Enhancer reactivation mediates adaptive resistance to FGFR inhibitors in triple-negative breast cancer [ChIP_seq]. Enhancer reactivation mediates adaptive resistance to FGFR inhibitors in triple-negative breast cancer [ChIP_seq]

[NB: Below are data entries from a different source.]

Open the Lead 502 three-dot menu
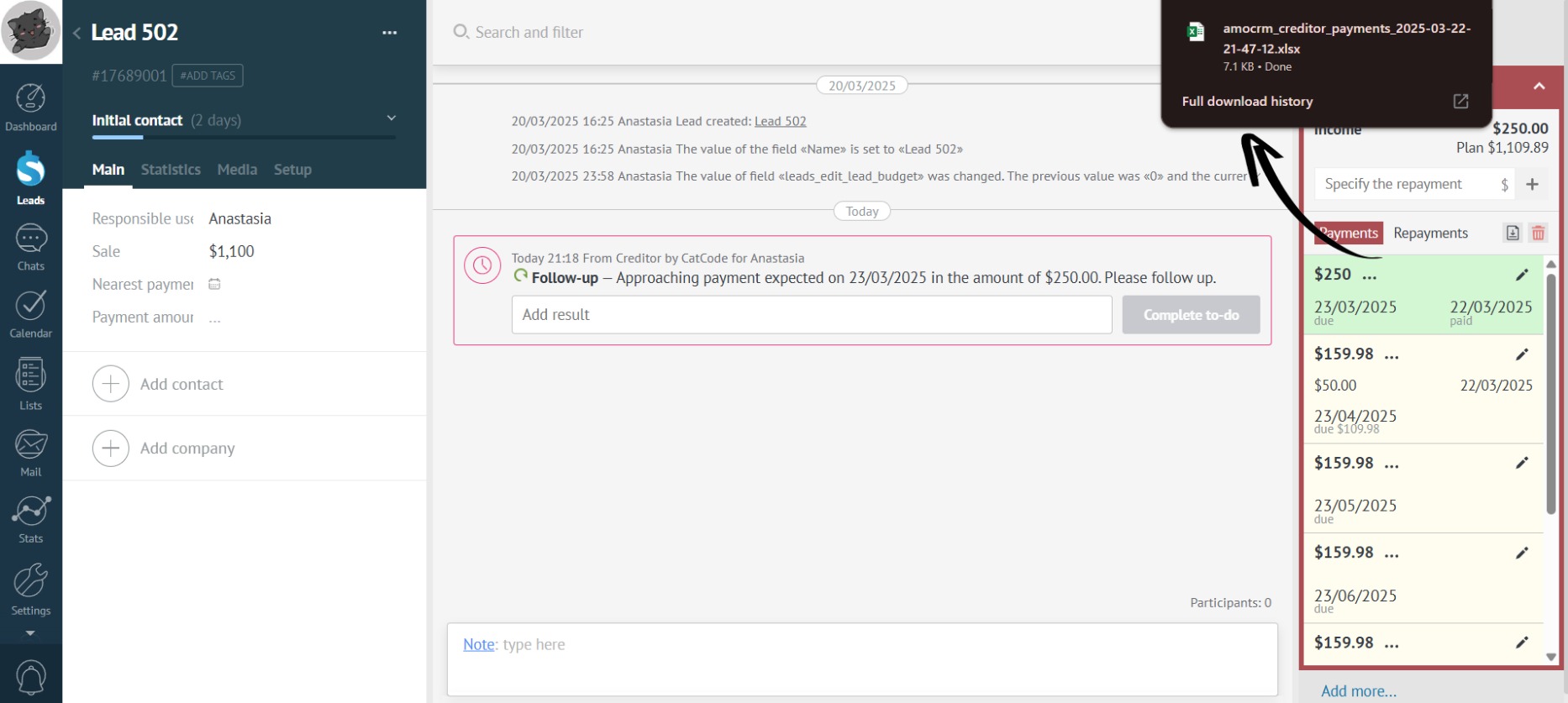 pos(389,33)
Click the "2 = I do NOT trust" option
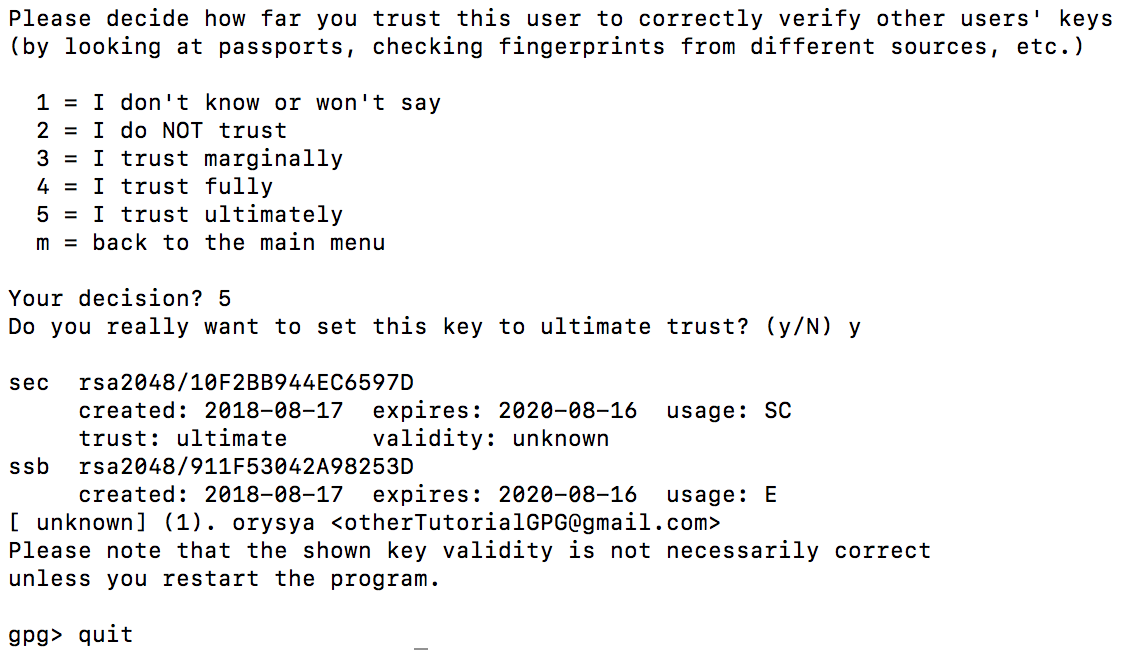 coord(161,131)
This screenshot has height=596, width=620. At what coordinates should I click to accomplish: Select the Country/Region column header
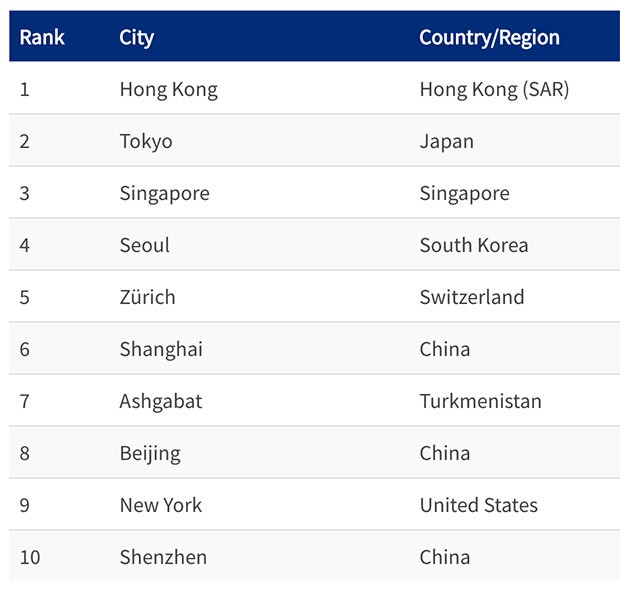[x=489, y=38]
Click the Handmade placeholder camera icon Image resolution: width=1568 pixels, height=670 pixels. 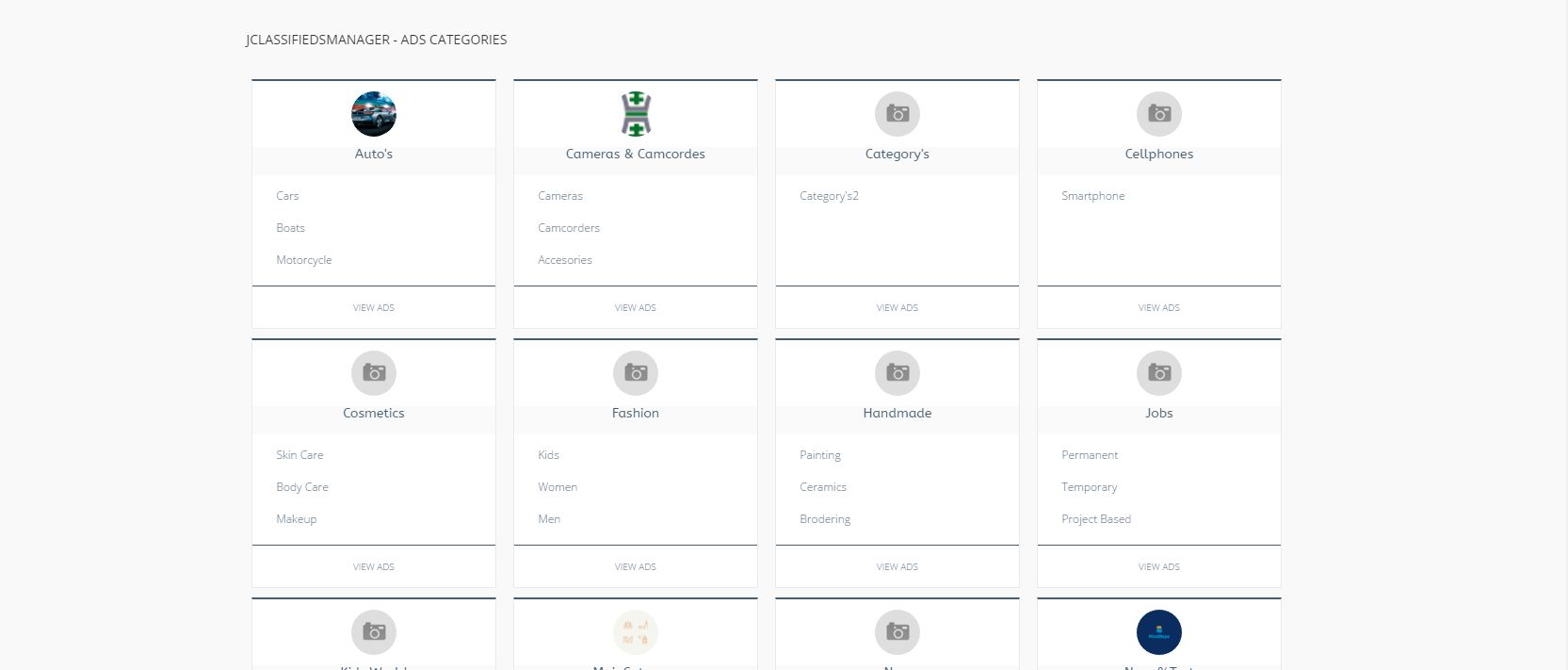(897, 373)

A subset of triple negative breast cancers (TNBC) are characterized by genetic alterations in fibroblast growth factor receptors (FGFR) including amplifications, activating mutations or gene fusions. However, despite this genetic evidence of FGFR-dependency, FGFR inhibitors have shown only limited clinical efficacy in TNBC, suggesting the presence of intrinsic or adaptive resistance mechanisms. Using genome-wide CRISPR screens, we found that resistance to FGFR inhibition is mediated by activation of the mTORC1 and YAP pathways. Prolonged FGFR inhibition increased expression of several amino acid transporters resulting in increased cellular level of certain amino acids and activation of the mTORC1 amino acid sensing pathway. Epigenomic analyses revealed that FGFR inhibition reorganized YAP/TEAD associated enhancers leading to the upregulation of YAP target genes including the amino acid transporters upstream of mTORC1. Remarkably, mTORC1 and FGFR inhibitors synergistically blocked the growth of TNBC cells in vitro and in patient-derived xenografts. These findings define a novel epigenetic feedback mechanism involving intracellular amino acid levels leading to targeted therapy resistance in TNBC, and offers a combinatorial drug treatment strategy to improve clinical outcomes for this aggressive breast cancer subtype. Overall design: ATAC-seq, H3K27ac ChIP-seq, YAP ChIP-seq and BRG1 ChIP-seq in CAL-120 cells treated with DMSO or infigratinib

三阴性乳腺癌（triple negative breast cancer, TNBC）的一个亚群，以成纤维细胞生长因子受体（fibroblast growth factor receptor, FGFR）的遗传改变为特征，包括基因扩增、激活突变或基因融合。尽管存在FGFR依赖的遗传学证据，但FGFR抑制剂在TNBC中仅表现出有限的临床疗效，这提示存在内在或适应性耐药机制。本研究通过全基因组CRISPR筛选发现，FGFR抑制剂耐药由哺乳动物雷帕霉素靶蛋白复合物1（mTORC1）与Yes相关蛋白（YAP）通路的激活所介导。持续FGFR抑制可上调多种氨基酸转运蛋白的表达，导致特定氨基酸的细胞内水平升高，并激活mTORC1的氨基酸感知通路。表观基因组分析显示，FGFR抑制会重塑YAP/TEAD结合的增强子区域，进而上调YAP靶基因的表达，其中包括mTORC1上游的氨基酸转运蛋白。尤为重要的是，mTORC1抑制剂与FGFR抑制剂在体外及患者来源异种移植物中，可协同阻断TNBC细胞的增殖。本研究揭示了一种全新的表观遗传反馈机制：细胞内氨基酸水平的变化可导致TNBC的靶向治疗耐药，并提出了联合用药策略，以改善这一侵袭性乳腺癌亚型的临床结局。总体实验设计：在经二甲基亚砜（DMSO）或英菲格拉替尼（infigratinib）处理的CAL-120细胞中，开展转座酶可及性测序（ATAC-seq）、组蛋白H3赖氨酸27乙酰化染色质免疫共沉淀测序（H3K27ac ChIP-seq）、YAP染色质免疫共沉淀测序（YAP ChIP-seq）及BRG1染色质免疫共沉淀测序（BRG1 ChIP-seq）实验。